* **Your goal**
Look below for the line holding "Viewport: 1428px width, 752px" and the line holding "This screenshot has height=682, width=1009.". Repeat those two and everything between, exactly.

* **Data for analysis**
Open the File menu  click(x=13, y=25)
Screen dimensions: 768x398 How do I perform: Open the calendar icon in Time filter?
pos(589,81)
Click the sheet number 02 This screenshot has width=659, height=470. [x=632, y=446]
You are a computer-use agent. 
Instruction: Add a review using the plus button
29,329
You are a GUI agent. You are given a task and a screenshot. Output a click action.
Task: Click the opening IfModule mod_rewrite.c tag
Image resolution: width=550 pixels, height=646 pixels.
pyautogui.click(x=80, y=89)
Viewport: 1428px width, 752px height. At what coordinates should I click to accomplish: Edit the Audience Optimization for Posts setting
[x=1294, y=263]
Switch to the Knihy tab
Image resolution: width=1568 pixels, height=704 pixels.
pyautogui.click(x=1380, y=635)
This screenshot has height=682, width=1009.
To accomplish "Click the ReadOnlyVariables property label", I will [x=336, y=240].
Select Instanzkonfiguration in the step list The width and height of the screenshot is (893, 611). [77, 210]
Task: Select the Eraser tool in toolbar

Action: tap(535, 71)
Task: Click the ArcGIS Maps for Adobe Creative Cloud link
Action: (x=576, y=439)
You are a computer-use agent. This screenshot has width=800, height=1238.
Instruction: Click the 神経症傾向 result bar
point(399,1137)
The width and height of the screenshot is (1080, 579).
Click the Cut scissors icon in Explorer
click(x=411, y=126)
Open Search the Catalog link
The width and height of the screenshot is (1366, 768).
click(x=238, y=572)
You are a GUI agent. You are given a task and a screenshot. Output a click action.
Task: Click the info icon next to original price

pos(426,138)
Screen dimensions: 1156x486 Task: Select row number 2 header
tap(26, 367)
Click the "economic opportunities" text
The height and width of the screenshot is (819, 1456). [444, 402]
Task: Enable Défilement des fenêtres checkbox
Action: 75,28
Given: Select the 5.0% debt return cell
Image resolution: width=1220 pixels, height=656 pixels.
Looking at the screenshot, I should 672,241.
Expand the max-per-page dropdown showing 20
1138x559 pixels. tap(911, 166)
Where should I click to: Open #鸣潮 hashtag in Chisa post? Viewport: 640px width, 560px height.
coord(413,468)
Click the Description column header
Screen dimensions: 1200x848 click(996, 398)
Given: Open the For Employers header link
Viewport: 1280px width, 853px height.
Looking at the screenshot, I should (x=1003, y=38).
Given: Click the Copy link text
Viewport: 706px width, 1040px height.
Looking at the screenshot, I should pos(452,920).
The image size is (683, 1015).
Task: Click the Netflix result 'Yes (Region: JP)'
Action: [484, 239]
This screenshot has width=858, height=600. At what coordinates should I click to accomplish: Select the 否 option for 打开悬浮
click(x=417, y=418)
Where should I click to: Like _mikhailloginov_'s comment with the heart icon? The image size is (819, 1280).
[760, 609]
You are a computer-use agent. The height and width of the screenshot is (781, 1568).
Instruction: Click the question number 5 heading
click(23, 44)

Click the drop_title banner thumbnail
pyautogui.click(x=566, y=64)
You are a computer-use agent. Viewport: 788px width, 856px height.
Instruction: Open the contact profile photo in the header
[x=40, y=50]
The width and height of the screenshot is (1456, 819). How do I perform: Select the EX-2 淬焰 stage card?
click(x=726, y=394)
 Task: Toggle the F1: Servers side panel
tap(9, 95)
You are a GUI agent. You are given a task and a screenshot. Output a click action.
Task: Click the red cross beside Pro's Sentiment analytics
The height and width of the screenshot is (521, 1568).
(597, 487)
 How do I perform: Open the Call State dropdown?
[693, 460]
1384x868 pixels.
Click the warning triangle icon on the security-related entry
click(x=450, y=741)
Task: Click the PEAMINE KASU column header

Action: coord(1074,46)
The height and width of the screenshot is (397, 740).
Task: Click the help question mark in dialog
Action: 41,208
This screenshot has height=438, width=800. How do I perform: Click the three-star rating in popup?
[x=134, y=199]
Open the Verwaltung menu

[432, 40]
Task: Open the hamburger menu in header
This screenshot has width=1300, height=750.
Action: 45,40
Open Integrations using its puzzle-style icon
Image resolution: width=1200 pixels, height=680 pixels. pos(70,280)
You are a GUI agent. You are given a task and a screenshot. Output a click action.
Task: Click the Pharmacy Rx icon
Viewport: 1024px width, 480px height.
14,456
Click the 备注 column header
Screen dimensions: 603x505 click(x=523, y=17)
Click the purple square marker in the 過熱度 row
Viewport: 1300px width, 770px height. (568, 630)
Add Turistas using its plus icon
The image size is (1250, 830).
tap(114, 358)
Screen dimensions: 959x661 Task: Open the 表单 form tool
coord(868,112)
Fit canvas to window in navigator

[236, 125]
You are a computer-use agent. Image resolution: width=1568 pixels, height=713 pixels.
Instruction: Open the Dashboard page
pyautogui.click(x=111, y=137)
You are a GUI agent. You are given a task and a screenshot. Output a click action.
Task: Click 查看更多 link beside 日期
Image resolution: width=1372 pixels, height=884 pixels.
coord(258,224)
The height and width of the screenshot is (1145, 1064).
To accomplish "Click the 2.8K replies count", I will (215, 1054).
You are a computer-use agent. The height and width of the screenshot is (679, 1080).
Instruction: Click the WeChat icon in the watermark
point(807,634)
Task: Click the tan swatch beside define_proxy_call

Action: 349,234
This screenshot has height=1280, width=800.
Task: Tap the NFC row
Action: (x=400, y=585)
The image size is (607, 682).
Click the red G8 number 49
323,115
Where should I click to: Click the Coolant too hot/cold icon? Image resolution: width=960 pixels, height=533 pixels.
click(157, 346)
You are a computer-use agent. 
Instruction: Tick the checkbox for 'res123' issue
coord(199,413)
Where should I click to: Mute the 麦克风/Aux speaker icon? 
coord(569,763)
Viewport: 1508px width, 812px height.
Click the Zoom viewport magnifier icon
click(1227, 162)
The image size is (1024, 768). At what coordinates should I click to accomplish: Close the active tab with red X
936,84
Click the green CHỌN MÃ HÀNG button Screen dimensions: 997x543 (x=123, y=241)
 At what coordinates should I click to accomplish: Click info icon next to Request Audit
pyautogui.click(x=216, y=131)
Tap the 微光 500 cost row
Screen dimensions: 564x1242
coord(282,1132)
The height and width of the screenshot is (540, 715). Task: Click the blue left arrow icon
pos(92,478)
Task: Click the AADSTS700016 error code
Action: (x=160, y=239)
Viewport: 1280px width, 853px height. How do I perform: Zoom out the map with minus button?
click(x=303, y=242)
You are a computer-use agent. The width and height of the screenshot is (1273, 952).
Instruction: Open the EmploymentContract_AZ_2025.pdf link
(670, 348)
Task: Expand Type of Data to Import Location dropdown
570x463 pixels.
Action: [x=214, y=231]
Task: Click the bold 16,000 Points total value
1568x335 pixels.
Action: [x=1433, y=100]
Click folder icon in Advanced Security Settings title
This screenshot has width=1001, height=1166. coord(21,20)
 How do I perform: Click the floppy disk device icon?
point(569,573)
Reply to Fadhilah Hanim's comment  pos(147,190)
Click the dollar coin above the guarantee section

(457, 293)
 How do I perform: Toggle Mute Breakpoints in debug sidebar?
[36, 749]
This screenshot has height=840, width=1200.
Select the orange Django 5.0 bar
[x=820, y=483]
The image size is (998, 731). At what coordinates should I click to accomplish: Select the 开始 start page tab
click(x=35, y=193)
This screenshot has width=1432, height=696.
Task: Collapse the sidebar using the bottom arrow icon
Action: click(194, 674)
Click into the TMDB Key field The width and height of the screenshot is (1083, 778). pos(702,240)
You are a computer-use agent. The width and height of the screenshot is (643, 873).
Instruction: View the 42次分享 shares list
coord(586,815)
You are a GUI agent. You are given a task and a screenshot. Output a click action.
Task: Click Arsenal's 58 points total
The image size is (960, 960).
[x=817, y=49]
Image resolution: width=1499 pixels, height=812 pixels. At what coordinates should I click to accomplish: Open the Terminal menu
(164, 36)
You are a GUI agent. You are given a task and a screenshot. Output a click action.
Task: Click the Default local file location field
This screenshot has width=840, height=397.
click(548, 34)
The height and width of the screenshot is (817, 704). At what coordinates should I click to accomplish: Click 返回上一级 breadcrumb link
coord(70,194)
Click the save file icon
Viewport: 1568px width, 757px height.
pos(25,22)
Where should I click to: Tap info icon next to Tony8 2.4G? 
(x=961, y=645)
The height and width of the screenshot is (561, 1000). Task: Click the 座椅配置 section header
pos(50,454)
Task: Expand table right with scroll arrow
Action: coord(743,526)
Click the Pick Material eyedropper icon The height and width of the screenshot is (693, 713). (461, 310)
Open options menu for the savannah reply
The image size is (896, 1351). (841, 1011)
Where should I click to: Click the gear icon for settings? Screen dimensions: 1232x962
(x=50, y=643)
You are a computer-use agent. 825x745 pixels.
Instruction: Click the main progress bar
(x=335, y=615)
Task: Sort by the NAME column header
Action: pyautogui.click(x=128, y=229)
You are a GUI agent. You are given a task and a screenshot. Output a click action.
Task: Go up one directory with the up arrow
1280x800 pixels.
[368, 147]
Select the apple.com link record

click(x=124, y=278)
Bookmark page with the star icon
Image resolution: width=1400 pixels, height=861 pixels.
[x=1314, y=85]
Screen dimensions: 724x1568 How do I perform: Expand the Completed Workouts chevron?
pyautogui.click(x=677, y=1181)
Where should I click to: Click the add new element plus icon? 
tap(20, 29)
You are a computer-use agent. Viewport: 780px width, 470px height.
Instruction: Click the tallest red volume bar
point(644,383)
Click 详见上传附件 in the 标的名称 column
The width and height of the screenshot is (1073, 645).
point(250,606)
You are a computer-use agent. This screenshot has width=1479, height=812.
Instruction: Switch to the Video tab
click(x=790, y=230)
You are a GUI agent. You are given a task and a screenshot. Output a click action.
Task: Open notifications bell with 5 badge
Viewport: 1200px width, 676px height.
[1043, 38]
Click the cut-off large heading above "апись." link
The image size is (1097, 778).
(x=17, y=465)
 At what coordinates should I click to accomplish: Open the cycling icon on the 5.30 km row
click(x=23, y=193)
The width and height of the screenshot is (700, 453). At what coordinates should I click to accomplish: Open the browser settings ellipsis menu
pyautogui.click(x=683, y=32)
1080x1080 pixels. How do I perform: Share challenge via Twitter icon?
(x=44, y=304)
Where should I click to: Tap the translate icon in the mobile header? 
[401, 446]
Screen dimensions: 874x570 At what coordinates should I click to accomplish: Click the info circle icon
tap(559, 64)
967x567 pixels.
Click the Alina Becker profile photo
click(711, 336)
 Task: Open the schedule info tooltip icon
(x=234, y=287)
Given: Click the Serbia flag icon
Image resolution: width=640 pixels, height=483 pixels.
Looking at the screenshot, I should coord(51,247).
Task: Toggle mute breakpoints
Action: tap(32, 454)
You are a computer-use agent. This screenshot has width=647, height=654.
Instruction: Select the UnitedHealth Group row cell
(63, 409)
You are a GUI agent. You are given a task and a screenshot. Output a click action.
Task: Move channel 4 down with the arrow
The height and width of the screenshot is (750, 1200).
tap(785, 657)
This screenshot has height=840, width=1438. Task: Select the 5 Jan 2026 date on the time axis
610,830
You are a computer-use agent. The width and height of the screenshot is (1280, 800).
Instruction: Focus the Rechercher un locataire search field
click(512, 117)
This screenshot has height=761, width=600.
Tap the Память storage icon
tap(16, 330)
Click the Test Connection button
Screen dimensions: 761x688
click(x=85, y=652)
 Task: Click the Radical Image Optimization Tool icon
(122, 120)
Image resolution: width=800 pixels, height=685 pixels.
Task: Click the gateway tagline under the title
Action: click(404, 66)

* **Problem solution**
Viewport: 1428px width, 752px height. At what coordinates should I click to accomplish: Edit the Audience Optimization for Posts setting
[x=1294, y=263]
Switch to the Knihy tab
Image resolution: width=1568 pixels, height=704 pixels.
pyautogui.click(x=1380, y=635)
This screenshot has height=682, width=1009.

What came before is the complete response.